Mike Krzyzewski has been the head coach of Duke University's basketball team for 35 years. In those three and a half decades, he has won five national championships and made the NCAA Tournament 20 consecutive years. It is safe to say that any top high school basketball player would love to play for Coach K.

Krzyzewski has discipline in his recruiting. He does not take the best player that wants to be part of the Tobacco Road legacy; he takes the players that will fit his system the best. This is why it is not surprising that many of Coach K's players go on to have mediocre professional careers while just down the road, rivals from University of North Carolina have been known to be a factory for the NBA Hall of Fame. Christian Laettner, considered to be one of the best college careers of all time, the lone collegiate player on the 1992 Dream Team, played for six different teams professionally, never living up to his college career. Laettner is not the only Krzyzewski player to have a similar fate. The point could be made that some of his players both fit his system and have an incredibly transferrable skill set, allowing them to succeed in other systems (e.g., Grant Hill, Shane Battier).

In college basketball, it is easy to know when you will need to reinforce your strategy since players only have four years of eligibility. In your business however, things are not as predictable. Today we always need to be building the pipeline for succession planning.

The hardest transition I see within clients is the promotion from individual contributor to manager. People are often promoted to manager because they were the best person at doing what people they are expected to lead are doing.
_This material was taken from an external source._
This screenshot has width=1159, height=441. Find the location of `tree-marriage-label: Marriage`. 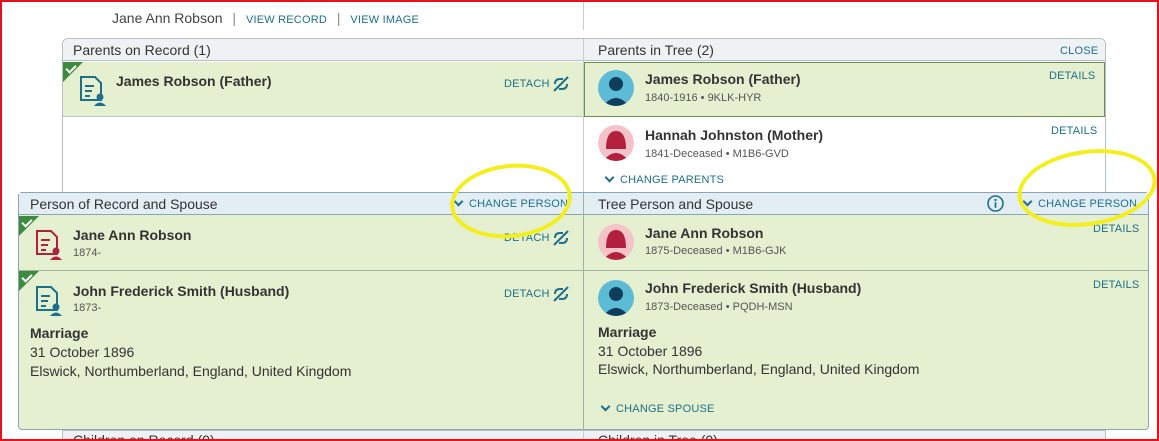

Take the best person out of the role and then you get a drop in production from the team because their all-star is gone and on top of it, the individual contributors are not being properly supported because their new manager does not know how to lead.

This is where things get tricky. You do not always have the luxury of succession planning but you do always have the opportunity to understand which employee's skills are transferrable to other roles. Identifying who wants to be in management or those happy doing their job. Late comedian Mitch Hedberg had a joke about how comedians were always asked if they could act or write. On the surface, these skills are connected but not exactly transferable, similar to asking a great chef if they could farm. Not all individual contributors want to or have the ability to be a competent manager.
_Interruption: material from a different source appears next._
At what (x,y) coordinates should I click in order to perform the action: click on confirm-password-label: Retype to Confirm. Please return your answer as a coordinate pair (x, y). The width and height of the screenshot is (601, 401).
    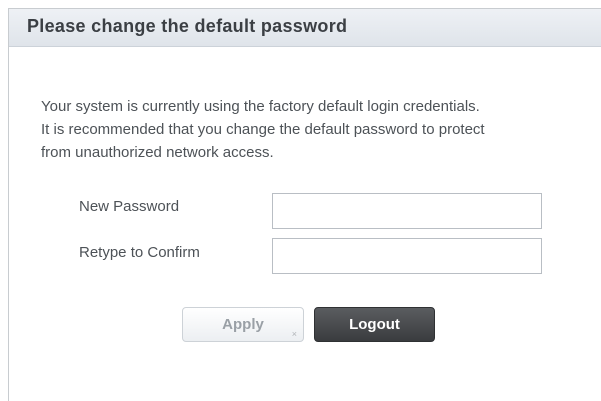
    Looking at the image, I should click on (140, 252).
In business, just like sports, specialization is the way of the future. Like a Major League Baseball team, having pitchers for various situations, organizations are putting their people into systems akin to the Henry Ford assembly line. There has been an influx of research showing the benefits of moving away from the generalist model.

The majority of performance reviews are focused around what employees are doing poorly and how they can improve their faults. What leaders should be doing is telling employees to focus on doing what they do really well and surrounding them with others that are strong in the areas of weakness.

Very few players are LeBron James or Magic Johnson and can play any position on the court well. More often than not, a great player like Tim Duncan needs a strong point guard to pass him the ball. Just as it is probably a better use of time to have Duncan work on blocking shots than shooting 3-pointers, it is better for your team to focus on what they thrive in than the aspects of an organization that are outside of their core competencies.

W. Edwards Deming once said that if you put a good person in a bad system, the system will win every time. Great coaches like Popovich and Krzyzewski have built a system and over the years focused on selecting the players that fit that system over those with the best raw skill. While it might be tempting to steal the best employee your competitor has, stop and ask what motivates them and if it is consistent with your system.

Selecting, motivating and engaging talent is a science, not an art. Using techniques I have discussed in previous articles, give an empirically supported method for making sure you are making the right decisions. Taking the right person and putting them into the right system is sure to turn you and your team into champions.